[Records excerpted from a collection]
'''
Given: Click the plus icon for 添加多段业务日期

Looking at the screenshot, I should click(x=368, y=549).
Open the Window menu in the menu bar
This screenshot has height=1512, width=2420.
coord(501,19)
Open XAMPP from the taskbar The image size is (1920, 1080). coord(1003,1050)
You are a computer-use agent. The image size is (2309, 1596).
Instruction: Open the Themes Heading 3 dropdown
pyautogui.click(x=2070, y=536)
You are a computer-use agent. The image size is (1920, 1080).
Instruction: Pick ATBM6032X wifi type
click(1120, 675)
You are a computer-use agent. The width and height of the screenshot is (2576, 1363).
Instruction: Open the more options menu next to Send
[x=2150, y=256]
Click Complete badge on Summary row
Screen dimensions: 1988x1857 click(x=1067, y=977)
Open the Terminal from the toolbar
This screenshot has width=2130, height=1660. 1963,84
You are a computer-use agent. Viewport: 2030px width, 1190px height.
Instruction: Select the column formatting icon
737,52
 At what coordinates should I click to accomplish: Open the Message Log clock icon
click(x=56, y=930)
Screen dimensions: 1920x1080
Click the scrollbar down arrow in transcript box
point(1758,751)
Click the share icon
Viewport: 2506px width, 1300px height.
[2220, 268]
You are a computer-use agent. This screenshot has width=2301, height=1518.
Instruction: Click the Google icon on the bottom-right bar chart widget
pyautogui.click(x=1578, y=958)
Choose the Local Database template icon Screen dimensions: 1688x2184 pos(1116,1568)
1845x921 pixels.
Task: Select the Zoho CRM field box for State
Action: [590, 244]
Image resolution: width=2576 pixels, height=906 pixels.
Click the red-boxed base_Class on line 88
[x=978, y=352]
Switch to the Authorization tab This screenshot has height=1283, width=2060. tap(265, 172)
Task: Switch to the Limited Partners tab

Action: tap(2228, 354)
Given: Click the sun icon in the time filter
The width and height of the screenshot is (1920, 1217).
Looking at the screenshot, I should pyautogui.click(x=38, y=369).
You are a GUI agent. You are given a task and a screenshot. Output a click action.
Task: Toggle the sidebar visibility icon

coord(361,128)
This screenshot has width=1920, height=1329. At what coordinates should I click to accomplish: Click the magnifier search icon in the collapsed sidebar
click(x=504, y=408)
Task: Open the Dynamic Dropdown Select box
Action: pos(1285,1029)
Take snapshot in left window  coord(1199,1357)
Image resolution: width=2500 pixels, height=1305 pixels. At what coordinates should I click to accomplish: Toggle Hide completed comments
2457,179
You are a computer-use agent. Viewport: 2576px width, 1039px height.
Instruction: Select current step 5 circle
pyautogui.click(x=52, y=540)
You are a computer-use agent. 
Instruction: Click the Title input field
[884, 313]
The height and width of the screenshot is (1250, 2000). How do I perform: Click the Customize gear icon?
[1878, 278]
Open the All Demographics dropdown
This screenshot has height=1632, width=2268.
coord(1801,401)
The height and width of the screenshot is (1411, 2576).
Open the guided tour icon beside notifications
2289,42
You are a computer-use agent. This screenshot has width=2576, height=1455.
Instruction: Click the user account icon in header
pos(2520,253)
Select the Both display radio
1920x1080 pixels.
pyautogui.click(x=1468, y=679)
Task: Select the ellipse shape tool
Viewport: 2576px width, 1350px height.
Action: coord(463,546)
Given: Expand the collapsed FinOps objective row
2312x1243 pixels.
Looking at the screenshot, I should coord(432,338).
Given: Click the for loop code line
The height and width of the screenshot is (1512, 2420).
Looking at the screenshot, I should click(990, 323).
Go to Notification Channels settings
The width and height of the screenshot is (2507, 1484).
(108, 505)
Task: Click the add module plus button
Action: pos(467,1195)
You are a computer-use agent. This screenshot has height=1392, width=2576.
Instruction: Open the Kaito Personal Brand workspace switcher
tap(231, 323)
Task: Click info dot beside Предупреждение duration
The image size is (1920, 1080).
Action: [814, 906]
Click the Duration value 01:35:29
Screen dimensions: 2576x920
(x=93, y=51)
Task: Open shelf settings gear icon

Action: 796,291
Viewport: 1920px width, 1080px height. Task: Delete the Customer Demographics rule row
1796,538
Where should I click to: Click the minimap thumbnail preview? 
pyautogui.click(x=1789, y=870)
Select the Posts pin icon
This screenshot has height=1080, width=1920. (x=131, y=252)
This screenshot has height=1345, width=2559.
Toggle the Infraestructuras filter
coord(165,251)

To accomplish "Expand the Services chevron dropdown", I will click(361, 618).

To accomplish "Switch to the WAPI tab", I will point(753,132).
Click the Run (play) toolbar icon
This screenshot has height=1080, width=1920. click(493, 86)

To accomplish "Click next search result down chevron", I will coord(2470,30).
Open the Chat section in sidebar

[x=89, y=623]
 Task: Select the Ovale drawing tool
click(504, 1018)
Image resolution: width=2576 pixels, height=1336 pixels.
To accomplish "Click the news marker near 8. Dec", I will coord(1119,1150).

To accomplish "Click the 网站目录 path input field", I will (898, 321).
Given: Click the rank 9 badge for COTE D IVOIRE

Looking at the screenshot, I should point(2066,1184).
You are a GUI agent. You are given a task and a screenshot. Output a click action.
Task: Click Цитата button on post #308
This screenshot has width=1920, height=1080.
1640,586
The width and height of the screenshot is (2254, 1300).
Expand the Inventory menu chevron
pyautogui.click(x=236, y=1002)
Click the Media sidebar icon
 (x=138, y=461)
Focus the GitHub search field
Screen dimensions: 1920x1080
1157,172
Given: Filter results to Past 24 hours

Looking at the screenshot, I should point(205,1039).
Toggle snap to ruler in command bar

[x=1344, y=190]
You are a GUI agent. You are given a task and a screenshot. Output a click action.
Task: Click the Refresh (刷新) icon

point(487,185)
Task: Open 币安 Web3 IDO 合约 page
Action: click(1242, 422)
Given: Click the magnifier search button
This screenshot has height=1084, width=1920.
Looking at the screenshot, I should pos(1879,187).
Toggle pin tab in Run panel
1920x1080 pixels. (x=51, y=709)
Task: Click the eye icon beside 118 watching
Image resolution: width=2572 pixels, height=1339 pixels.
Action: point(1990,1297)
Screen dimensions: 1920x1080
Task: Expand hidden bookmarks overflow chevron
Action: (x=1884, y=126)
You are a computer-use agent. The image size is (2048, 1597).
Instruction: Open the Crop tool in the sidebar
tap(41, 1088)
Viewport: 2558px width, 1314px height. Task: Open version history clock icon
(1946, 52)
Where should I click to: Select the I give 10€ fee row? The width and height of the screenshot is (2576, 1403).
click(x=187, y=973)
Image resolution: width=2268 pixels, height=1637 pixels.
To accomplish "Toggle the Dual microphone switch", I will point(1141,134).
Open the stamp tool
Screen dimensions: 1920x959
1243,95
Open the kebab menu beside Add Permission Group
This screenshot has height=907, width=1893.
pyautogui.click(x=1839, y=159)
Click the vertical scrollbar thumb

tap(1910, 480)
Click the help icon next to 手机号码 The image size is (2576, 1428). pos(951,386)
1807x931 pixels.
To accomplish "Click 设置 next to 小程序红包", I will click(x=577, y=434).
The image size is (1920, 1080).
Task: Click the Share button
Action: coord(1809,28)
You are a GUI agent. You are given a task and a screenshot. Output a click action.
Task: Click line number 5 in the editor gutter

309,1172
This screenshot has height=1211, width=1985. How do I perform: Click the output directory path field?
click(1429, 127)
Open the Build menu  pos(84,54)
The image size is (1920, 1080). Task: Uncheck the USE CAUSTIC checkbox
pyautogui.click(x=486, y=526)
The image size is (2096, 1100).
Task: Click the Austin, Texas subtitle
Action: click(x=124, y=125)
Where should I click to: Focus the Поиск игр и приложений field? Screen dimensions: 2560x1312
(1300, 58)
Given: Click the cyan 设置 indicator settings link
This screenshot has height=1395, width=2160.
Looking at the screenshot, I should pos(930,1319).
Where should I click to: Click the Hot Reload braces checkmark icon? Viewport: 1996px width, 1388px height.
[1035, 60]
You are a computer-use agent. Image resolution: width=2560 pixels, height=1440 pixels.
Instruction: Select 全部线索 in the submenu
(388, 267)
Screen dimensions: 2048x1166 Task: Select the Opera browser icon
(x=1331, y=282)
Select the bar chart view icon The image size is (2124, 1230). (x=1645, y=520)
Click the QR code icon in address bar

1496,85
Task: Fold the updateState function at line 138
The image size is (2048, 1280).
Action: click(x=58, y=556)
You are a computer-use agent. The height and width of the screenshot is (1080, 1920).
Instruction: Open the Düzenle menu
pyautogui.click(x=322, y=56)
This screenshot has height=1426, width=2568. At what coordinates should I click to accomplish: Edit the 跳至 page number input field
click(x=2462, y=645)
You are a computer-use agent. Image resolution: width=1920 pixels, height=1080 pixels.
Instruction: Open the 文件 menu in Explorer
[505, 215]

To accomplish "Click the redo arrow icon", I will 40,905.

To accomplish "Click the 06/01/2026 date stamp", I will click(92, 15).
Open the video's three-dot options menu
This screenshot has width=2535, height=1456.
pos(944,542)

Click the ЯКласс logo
'''
— Action item —
From the records above, repeat exactly the lines from the one with "Select the Both display radio" through the one with "Go to Notification Channels settings", both included.

— Expected output —
Select the Both display radio
1920x1080 pixels.
pyautogui.click(x=1468, y=679)
Task: Select the ellipse shape tool
Viewport: 2576px width, 1350px height.
Action: coord(463,546)
Given: Expand the collapsed FinOps objective row
2312x1243 pixels.
Looking at the screenshot, I should coord(432,338).
Given: Click the for loop code line
The height and width of the screenshot is (1512, 2420).
Looking at the screenshot, I should click(990, 323).
Go to Notification Channels settings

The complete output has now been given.